Currently, Meri Zindagi Hai Tu has taken over the internet, and the reason is obvious. Starring Bilal Abbas Khan opposite the ethereal Hania Aamir, the drama is written by Radain Shah and directed by Mussadiq Malik. Being aggressively marketed as a love story with nothing to offer as to what exactly that love is? Now that we are past the climax of the plot, it feels necessary to pause the chart-breaking OST by Asim Azhar and sketch out some key takeaways, along with the disturbing thoughts that kept creeping in while watching the show.

What Exactly Made This Script Stand Out to the Producers?

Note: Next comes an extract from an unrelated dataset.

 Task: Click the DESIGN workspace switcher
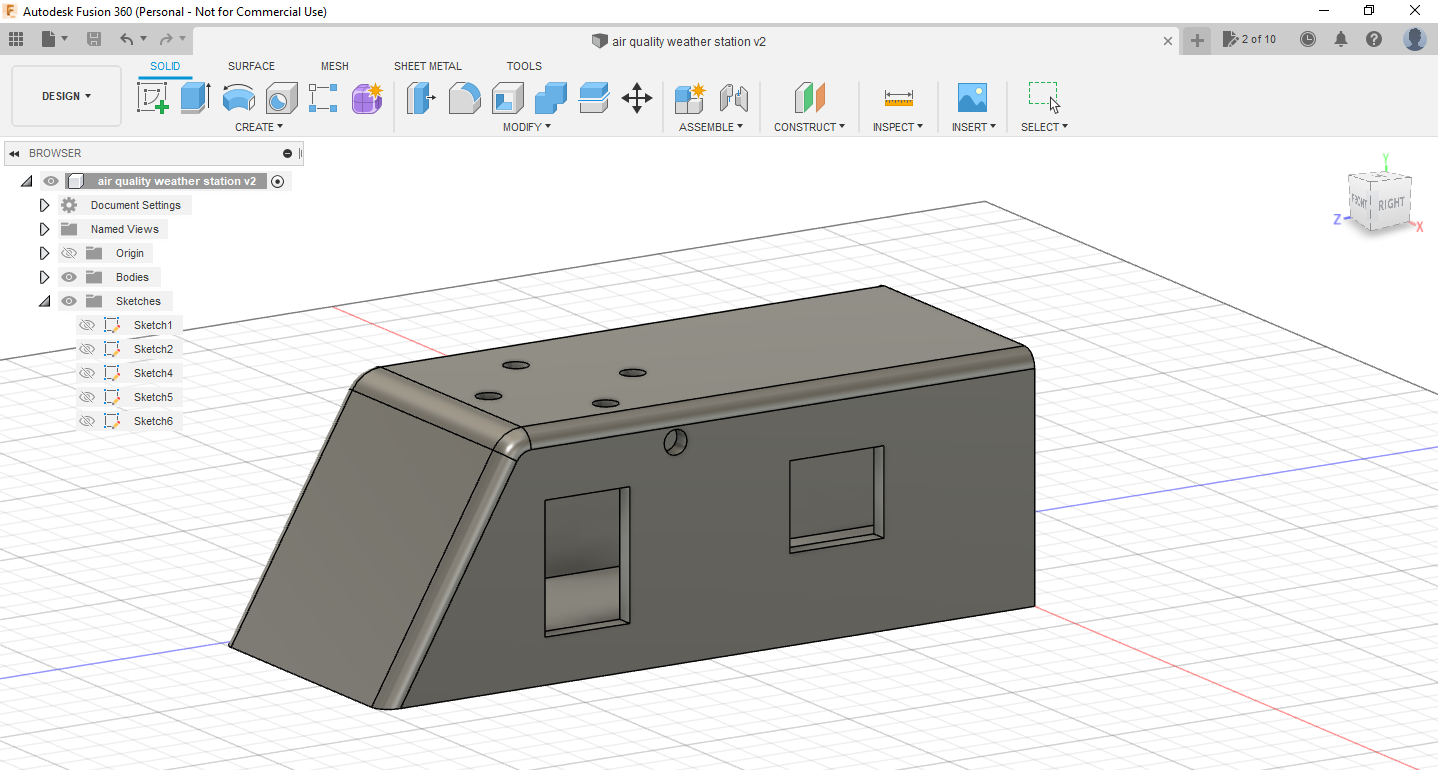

With the hype surrounding Meri Zindagi Hai Tu, one is automatically compelled to assume one of two things: either the drama is exceptionally well-written, or there is something off about it that we are being asked to overlook. The script, however, follows a painfully familiar equation. A rich, spoiled, emotionally volatile, and morally grey man meets an innocent, pious, career-driven woman, and what follows is sold to us as love.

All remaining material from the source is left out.